Court Decision Adds to Uncertainty Regarding Unsold Shares
In the May 2019 issue of this Client Advisory, we reported on the decision in Pastena v 61 W. 62 Owners Corp., 169 A.D.3d 600 (1st Dep’t 2019). In this decision, the appellate court whose jurisdiction includes Manhattan and the Bronx appeared to invalidate certain proprietary lease provisions under which holders of unsold cooperative shares are exempted from flip taxes and sublet fees. However, as we discussed at the time, a closer look at the arguments presented in the case suggested that the decision could also be subject to a much narrower reading. We anticipated that this issue would come up again in future cases.

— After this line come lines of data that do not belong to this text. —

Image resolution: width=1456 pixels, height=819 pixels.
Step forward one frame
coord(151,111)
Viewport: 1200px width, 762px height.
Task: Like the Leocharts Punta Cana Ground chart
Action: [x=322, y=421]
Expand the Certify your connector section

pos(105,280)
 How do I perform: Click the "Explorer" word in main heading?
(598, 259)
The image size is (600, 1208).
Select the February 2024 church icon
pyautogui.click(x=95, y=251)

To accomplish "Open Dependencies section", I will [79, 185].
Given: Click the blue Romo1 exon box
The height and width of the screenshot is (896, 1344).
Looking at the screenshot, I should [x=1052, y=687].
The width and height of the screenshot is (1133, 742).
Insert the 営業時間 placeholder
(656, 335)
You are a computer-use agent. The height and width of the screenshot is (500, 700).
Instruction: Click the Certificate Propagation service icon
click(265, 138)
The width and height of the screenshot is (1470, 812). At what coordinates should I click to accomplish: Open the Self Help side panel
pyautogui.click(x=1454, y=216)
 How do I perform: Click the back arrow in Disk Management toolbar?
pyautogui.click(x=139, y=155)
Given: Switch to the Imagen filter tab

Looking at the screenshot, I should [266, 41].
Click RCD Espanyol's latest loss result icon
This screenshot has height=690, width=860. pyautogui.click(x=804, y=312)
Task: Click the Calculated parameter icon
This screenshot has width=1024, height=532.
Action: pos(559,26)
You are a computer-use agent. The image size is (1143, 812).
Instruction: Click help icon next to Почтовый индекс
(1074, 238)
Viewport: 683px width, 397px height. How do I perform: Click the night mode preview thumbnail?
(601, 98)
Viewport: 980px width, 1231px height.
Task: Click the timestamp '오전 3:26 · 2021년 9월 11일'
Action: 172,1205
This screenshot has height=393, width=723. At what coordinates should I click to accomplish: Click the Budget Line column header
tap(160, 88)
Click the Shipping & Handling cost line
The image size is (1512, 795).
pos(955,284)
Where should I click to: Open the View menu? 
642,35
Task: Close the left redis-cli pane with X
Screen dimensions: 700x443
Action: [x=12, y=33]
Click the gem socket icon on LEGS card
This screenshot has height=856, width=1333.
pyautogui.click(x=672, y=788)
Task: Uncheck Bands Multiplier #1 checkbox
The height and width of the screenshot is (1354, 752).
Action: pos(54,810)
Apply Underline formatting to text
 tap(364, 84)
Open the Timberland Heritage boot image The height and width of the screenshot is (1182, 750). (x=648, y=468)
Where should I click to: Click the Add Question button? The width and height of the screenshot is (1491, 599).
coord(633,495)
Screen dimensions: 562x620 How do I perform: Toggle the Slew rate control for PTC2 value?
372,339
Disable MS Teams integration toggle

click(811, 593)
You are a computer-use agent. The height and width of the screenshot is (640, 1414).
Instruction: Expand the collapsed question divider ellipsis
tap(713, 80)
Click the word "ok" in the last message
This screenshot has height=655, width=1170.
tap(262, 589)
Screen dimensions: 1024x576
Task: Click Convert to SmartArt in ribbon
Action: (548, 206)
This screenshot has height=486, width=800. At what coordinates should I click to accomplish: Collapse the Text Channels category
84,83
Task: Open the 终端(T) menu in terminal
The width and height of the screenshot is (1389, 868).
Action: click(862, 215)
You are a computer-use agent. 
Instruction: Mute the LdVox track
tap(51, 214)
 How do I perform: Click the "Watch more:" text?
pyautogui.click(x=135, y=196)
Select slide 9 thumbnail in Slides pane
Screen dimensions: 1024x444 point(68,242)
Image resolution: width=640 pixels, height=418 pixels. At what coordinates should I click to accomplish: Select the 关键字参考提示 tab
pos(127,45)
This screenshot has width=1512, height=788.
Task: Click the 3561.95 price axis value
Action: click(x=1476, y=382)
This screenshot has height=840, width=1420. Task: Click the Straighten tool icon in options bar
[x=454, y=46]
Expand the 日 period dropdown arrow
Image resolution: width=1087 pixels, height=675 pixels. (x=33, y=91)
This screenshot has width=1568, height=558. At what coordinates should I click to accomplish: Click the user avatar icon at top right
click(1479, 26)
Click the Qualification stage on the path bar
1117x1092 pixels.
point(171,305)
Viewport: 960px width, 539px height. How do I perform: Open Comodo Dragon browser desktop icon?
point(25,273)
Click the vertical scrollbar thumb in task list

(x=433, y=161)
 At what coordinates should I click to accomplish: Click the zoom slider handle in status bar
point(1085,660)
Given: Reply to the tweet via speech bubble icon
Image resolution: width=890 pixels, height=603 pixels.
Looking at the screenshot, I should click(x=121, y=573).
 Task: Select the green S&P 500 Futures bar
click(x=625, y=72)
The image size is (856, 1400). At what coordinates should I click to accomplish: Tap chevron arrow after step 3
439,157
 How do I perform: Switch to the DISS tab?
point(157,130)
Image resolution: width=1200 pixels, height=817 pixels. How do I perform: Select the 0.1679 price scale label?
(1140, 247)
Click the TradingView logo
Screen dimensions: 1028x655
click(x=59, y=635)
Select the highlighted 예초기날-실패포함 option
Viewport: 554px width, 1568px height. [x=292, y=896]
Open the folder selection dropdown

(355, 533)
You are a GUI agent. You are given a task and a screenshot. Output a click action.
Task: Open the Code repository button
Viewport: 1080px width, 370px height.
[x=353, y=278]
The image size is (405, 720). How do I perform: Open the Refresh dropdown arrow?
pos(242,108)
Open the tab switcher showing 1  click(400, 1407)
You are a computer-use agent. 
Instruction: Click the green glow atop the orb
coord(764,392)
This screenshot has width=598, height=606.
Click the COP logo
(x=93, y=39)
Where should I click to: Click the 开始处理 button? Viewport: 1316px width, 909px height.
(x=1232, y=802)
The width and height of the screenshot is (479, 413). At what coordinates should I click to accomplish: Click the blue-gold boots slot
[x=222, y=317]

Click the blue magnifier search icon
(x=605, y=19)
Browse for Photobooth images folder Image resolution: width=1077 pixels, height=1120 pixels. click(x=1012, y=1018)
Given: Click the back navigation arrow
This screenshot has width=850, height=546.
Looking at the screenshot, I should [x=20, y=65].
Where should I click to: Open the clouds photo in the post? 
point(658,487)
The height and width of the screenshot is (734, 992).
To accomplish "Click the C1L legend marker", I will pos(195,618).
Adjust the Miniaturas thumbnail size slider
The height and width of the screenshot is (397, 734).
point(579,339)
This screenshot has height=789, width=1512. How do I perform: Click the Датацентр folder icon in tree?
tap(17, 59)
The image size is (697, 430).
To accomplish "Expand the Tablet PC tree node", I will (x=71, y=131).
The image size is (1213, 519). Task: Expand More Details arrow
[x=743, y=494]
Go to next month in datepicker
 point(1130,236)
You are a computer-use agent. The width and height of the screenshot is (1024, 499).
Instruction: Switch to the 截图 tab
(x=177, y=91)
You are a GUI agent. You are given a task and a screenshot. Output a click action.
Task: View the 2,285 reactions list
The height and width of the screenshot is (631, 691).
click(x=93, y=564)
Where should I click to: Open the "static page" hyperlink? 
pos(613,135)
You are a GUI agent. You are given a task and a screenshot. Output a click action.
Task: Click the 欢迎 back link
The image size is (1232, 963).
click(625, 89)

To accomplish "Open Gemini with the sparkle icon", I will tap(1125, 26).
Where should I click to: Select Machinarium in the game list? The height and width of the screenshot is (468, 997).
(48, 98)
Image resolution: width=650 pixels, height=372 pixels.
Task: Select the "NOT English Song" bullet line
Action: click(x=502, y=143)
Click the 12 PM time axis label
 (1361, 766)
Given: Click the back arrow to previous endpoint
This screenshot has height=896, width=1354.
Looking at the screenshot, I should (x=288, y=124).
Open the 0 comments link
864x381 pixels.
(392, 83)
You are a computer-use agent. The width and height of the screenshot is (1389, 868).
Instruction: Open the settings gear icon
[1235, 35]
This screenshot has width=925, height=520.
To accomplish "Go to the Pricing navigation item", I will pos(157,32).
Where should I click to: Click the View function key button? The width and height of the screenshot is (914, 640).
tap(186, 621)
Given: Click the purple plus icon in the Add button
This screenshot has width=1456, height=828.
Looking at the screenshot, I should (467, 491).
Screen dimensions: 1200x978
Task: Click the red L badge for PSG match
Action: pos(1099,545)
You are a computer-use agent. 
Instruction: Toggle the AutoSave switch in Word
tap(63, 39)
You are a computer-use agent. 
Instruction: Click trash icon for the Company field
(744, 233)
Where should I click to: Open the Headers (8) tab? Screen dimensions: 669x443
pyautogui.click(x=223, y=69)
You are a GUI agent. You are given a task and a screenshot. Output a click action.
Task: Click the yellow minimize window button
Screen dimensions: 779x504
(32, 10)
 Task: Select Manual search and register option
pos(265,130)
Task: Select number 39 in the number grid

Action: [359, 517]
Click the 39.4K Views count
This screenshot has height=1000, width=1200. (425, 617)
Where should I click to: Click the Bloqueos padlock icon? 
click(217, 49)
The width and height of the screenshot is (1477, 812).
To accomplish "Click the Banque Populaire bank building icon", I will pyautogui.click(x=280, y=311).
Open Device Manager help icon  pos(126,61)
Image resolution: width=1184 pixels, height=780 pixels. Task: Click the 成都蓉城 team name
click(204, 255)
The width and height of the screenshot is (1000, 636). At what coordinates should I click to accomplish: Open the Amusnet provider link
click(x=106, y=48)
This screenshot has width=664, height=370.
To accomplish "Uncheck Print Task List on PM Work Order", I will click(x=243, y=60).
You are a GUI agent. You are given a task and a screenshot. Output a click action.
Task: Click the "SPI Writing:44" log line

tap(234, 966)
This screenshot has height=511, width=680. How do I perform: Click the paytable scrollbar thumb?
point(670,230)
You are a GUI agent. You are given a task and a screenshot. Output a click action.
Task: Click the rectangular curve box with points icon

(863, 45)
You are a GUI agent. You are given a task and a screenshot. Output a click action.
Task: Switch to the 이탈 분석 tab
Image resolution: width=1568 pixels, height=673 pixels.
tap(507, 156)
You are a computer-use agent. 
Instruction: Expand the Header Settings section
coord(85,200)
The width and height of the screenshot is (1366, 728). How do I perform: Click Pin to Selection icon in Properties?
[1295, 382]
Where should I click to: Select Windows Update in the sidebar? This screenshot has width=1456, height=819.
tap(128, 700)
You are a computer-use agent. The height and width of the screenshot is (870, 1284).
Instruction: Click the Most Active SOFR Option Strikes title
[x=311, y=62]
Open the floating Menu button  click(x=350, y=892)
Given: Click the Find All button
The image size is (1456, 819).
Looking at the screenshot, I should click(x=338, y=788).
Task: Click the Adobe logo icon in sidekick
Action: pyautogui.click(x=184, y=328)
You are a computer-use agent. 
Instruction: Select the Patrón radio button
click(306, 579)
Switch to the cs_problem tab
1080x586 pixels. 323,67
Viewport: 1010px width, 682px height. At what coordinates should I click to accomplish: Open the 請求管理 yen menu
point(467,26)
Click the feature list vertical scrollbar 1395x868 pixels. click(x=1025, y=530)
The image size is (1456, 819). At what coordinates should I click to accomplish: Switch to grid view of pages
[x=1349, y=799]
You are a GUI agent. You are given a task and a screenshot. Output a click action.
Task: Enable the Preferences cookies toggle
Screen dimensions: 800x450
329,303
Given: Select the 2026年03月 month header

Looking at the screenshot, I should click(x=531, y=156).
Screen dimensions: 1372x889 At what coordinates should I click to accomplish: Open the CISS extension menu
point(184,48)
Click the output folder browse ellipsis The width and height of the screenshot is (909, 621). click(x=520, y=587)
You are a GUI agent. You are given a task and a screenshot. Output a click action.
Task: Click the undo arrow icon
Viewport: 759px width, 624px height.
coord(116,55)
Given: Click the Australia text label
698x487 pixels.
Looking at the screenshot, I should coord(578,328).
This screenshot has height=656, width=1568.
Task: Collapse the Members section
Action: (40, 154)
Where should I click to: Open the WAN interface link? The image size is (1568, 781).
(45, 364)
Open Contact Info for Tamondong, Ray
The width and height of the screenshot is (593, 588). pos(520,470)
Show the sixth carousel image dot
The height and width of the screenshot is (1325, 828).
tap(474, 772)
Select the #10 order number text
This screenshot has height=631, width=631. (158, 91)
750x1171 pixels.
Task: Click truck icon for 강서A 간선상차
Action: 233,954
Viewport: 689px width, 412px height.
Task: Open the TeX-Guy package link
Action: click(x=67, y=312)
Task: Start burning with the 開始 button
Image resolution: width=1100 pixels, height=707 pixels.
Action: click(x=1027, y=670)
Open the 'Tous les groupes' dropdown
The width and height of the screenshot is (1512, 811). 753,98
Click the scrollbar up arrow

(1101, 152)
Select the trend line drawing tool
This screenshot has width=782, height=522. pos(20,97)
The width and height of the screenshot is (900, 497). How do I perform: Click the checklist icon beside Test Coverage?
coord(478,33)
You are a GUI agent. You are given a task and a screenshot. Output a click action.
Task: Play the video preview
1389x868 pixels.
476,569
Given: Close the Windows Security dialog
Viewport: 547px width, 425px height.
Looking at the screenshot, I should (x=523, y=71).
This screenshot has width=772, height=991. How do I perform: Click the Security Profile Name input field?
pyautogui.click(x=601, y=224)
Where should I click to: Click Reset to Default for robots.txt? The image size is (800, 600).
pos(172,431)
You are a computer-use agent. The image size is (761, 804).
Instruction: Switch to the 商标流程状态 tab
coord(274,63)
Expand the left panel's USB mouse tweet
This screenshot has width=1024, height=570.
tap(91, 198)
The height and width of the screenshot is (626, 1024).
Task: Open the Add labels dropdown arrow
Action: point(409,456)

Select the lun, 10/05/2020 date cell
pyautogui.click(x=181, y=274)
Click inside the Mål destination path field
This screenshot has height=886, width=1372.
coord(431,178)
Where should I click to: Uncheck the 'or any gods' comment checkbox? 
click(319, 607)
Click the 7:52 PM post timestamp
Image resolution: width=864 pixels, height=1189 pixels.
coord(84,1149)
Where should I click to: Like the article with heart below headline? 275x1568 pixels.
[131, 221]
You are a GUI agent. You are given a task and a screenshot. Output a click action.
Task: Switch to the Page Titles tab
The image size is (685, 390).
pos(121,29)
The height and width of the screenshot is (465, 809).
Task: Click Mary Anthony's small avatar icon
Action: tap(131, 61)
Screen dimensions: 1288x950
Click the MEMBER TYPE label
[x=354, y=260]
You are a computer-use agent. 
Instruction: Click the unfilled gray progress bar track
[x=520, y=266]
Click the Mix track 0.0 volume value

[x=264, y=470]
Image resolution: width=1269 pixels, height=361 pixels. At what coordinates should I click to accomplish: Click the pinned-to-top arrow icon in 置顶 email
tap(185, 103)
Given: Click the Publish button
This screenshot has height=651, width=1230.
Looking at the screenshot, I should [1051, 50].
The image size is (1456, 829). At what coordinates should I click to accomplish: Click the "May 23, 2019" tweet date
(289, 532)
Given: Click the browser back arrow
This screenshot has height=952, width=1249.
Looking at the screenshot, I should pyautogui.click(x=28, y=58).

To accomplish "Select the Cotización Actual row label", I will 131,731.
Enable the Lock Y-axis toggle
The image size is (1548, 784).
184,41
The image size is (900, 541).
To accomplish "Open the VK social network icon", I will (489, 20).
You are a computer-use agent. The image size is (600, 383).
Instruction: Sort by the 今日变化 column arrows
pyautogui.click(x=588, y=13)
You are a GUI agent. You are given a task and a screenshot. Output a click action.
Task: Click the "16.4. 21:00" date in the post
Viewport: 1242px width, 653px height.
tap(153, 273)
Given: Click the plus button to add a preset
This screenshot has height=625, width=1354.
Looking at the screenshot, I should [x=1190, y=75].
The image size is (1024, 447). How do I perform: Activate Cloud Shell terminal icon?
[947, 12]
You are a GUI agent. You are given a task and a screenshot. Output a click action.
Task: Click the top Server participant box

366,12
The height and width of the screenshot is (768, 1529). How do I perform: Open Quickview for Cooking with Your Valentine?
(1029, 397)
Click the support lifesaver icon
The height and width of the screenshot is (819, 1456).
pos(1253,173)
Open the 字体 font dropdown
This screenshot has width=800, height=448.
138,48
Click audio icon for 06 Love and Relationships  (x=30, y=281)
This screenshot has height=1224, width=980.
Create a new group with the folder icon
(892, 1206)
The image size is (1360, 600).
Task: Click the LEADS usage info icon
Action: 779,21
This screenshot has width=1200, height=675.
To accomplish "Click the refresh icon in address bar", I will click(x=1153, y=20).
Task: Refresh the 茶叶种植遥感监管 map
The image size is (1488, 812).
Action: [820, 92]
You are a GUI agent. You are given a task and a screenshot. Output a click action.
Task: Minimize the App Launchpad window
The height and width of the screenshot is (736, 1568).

In Matter of Ross v. Wakefield Owners Corp., Index No. 5572/2019 (Sup. Ct. Queens Co. June 18, 2020), a lower court followed the broader interpretation of Pastena. In this case, the owner of two coop units challenged the board’s decision to impose sublet fees on leases of the units. The court found that it was not clear whether the owners were, in fact, holders of unsold shares. However, citing Pastena, the court held that even if the owners were holders of unsold shares, “the provisions of the Operating Documents, which purportedly exempt holders of unsold shares from certain expenses and fees assessed by the landlord, are void as a matter of law.”
If other courts follow this interpretation, it will effectuate a major change in the common understanding of the rights that holders of unsold shares enjoy. However, the grounds for questioning this interpretation continue to exist, and we can certainly anticipate further litigation on this issue.